On ne peut nier la place future de Stark en Enduro après ses résultats insensés à Erzbergrodeo. Les véhicules électriques sont là pour rester

L’Erzbergrodeo est largement reconnu comme l’événement d’enduro dur d’une journée le plus difficile au monde. Cette année, 500 motos ont filé de la terre sur la ligne de départ et, comme la plupart des années, un infime pourcentage d’entre elles ont franchi la ligne d’arrivée dans le temps imparti. Ce qui est encore plus fou que le fait que seulement 15 motos ont terminé, c’est que deux d’entre elles étaient des Stark Vargs, et jusqu’à cette année, les motos électriques n’étaient même pas autorisées à participer à l’événement principal.

Sur les 500 motos participant à l’Erzbergrodeo, 23 d’entre elles étaient des Stark Vargs et, étonnamment, trois pilotes Stark sont entrés dans le top dix du Prologue, et deux ont terminé l’événement principal parmi les 12 meilleurs pilotes. Ce qui est tout aussi incroyable, c’est que le REMUS Rocket Ride de jeudi a vu Stark Future verrouiller les quatre premières positions.

Sébastien Tortelli, directeur de Stark Future Racing et vainqueur du REMUS Rocket Ride, a déclaré : « Gagner le Rocket Ride était spécial, mais ce qui m’a rendu le plus fier a été de voir toute l’équipe performer tout au long de la semaine.

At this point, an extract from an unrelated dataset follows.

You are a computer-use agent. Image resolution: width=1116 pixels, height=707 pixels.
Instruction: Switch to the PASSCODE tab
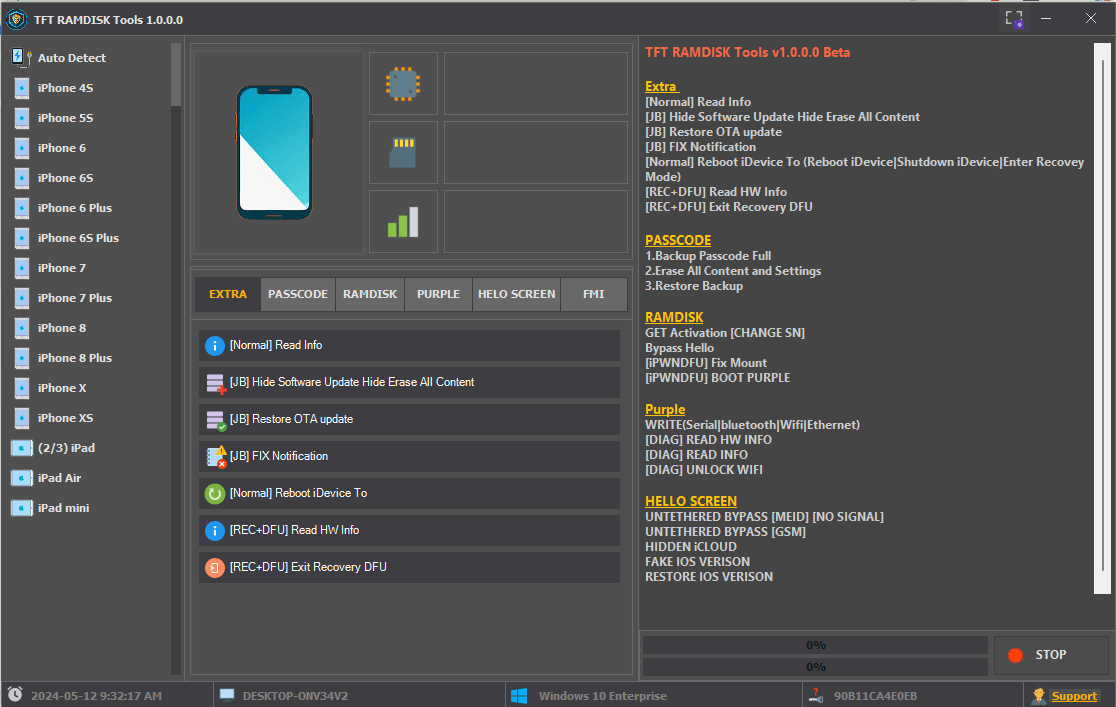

Je ne dirais pas que l’événement a montré la domination absolue de Stark Future – ce n’est pas à des millions de kilomètres de cela – mais plutôt que c’est probablement aussi bon que quiconque pourrait demander pour la première tentative d’une marque de terminer chaque étape de l’Erzbergrodeo. Et mis à part le lock-out du Rocket Ride et les finitions élevées de l’événement principal, l’histoire de la course d’Eddie Karlsson est inspirante en soi.

Karlsson est un pilote d’usine Stark Future et a déjà apporté au constructeur de nombreux succès dans des événements d’enduro et de superenduro durs. Pourtant, il semblait qu’il allait être éliminé de l’événement principal à Erzbergrodeo avant même d’avoir vraiment commencé. Avant que la course ne commence correctement, un incident de départ a endommagé le frein arrière de Karlsson, le forçant à affronter Erzberg sans puissance de freinage arrière. Mais Karlsson s’est aventuré et a adapté les réglages de régénération à la volée et son style de pilotage tout au long de la course pour terminer neuvième au classement général.



Karlsson a déclaré : « Terminer dans le top dix à Erzberg est quelque chose dont rêve tout pilote d’enduro intensif. Perdre le frein arrière avant même le début de la course ne faisait pas partie du plan, mais nous nous sommes adaptés et avons continué à avancer. La moto a fonctionné exactement comme nous en avions besoin, et amener un Varg dans le top dix à Erzberg est quelque chose dont toute l’équipe devrait être fière. »

Cela vaut la peine de se demander où Karlsson aurait terminé si son frein arrière n’avait pas perdu sa fonction avant le début de la course. Je suis sûr que de nombreux coureurs et peut-être les organisateurs de l’événement penseront la même chose. Les pilotes sont venus concourir dans la même classe que tous les vélos ICE, et ils l’ont fait.